De Rue Delambre is een smalle zijstraat van de Boulevard Montparnasse, Parijs. Het is een straat met zes hotels, een paar restaurants, twee bakkers, een slagerij, een viswinkel, een kaaszaak, een wasserette, wat kroegen, een apotheek, een winkel in huishoudelijke artikelen, een sigarenboer en een kapsalon. Hij komt uit op een levendig pleintje met terrassen en een krantenkiosk. De beroemde begraafplaats van Montparnasse is vlakbij.

Er is weinig zo mooi als vanuit een Parijs hotel uitkijken over de zinken daken van de stad, maar nog mooier is het bij gewone Parijzenaren naar binnen te kijken.
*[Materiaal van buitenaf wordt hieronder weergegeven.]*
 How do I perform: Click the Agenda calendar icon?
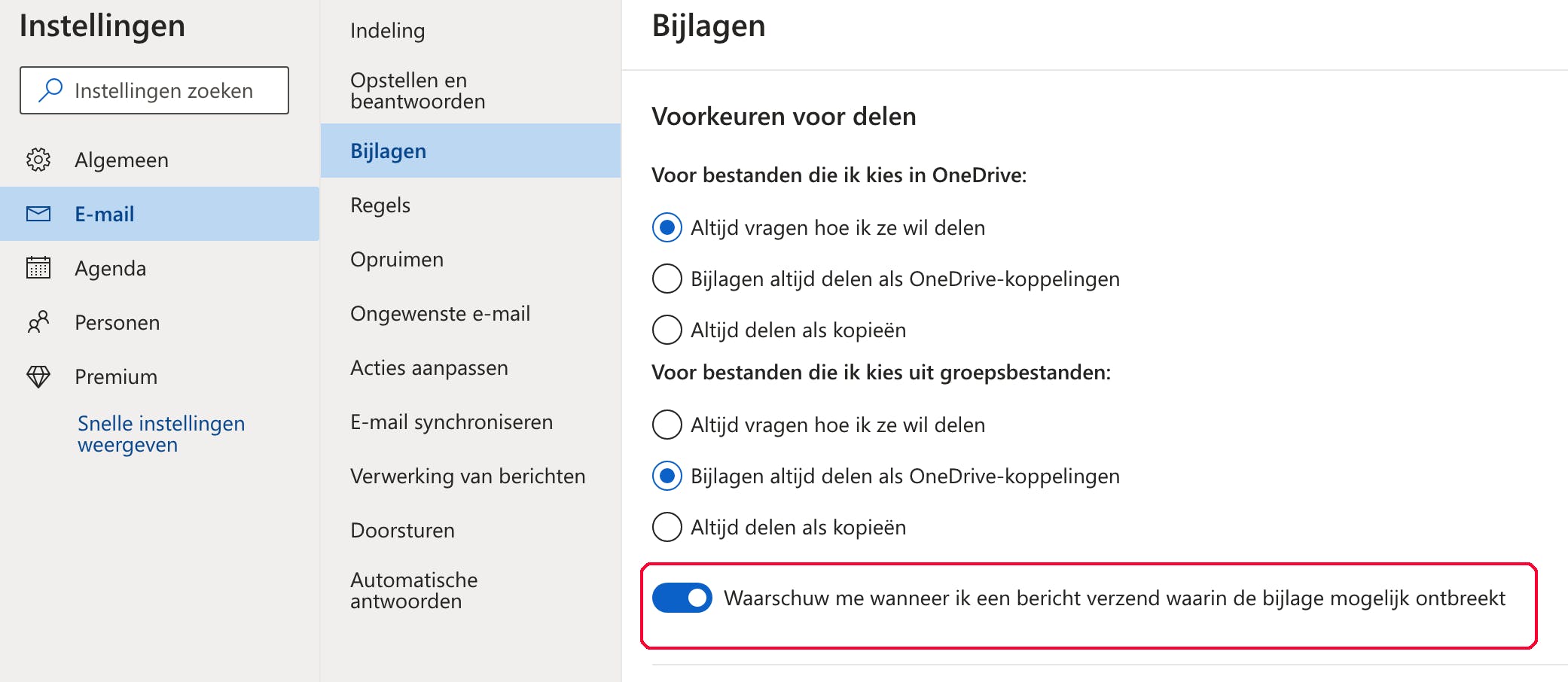point(38,268)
Wij, reizigers en toeristen, kunnen ons, overmand door de schoonheid van de stad, nauwelijks voorstellen dat er ook gewoon mensen wonen, maar toch is het zo. Vandaar dat ik vanuit een hotelkamer in Rue Delambre graag naar de overkant van de straat kijk. Hoe hoger in het hotel, hoe meer je ziet.
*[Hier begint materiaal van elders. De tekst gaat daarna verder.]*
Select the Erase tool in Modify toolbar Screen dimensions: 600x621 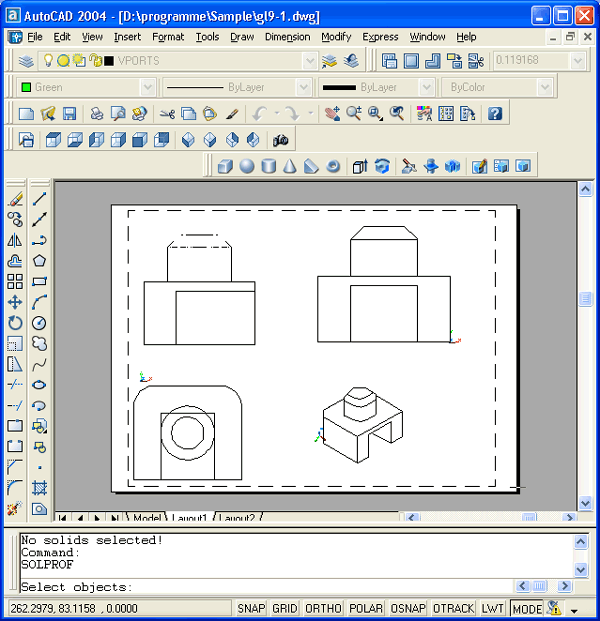(x=15, y=199)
Laatst had ik vanaf zeven hoog een perfect uitzicht op een jong stel. Hij was een jaar of dertig, met krullen en een brilletje, zij even oud, zes maanden zwanger en gekleed in een zwart jurkje. Ze bewoonden een klein appartement met veel ramen, maar zonder diepte. Het deed denken aan een bühne.

Zij stond te koken, hij zat op de bank televisie te kijken. Het toestel was niet te zien, maar uit de manier waarop hij zat, en hoe hij zijn hoofd hield, viel niets anders te concluderen. Achter hem stond een tafel waarop een stapel paperassen en kranten lag, elders in de kamer stond een laptop op een andere tafel. Twee lampen van IKEA verlichtten de woning. Op het smalle balkon aan de straatkant stond een tafeltje met twee stoelen. Het was niet het weer om buiten te zitten.

Ze gingen aan tafel.

Vlak bij de keuken was een soort zithoek, waar ze met z’n tweeën net in pasten, tegenover elkaar. De vrouw schepte de man spaghetti op uit een ouderwetse pan. Hij begon vrijwel onmiddellijk te eten, het hoofd gebogen over het dampende bord, hongerig. Zij stak af en toe haar vork in de pan, viste er een paar slierten pasta uit, liet die op haar bord vallen, blies erop, draaide ze aan haar vork en stak de hap dan aarzelend in haar mond. Ze dronken er water bij, en er was ook sla in een houten kom. Ze spraken niet veel met elkaar. Af en toe een woord, een knikje. Ze hadden die fase in hun relatie bereikt waarin routine een rol is gaan spelen. Na het eten ruimde hij af, en zij verdween uit beeld. Hij pakte een pak yoghurt uit de koelkast, een lepel uit een keukenla, en plofte op de bank om weer naar de televisie te kijken.

Na een halfuur verscheen de vrouw weer in beeld. Ze droeg nu een veelgewassen wit T-shirt en daaronder was ze naakt. In haar kruis had ze een forse dot schaamhaar. Ze bewoog zich door het appartement met het dromerige bewustzijn van een zwangere vrouw, af en toe met een hand strelend over haar dikke buik. Ze bleef stilstaan bij de tafel met de paperassen. Ze bladerde er wat in rond, praatte wat tegen het achterhoofd van haar yoghurt etende man, keek naar buiten. Niets aan haar verschijning was opwindend, maar toch zag ik haar als een geschenk: een blik op Parijs, zijn bewoners, en de toekomst.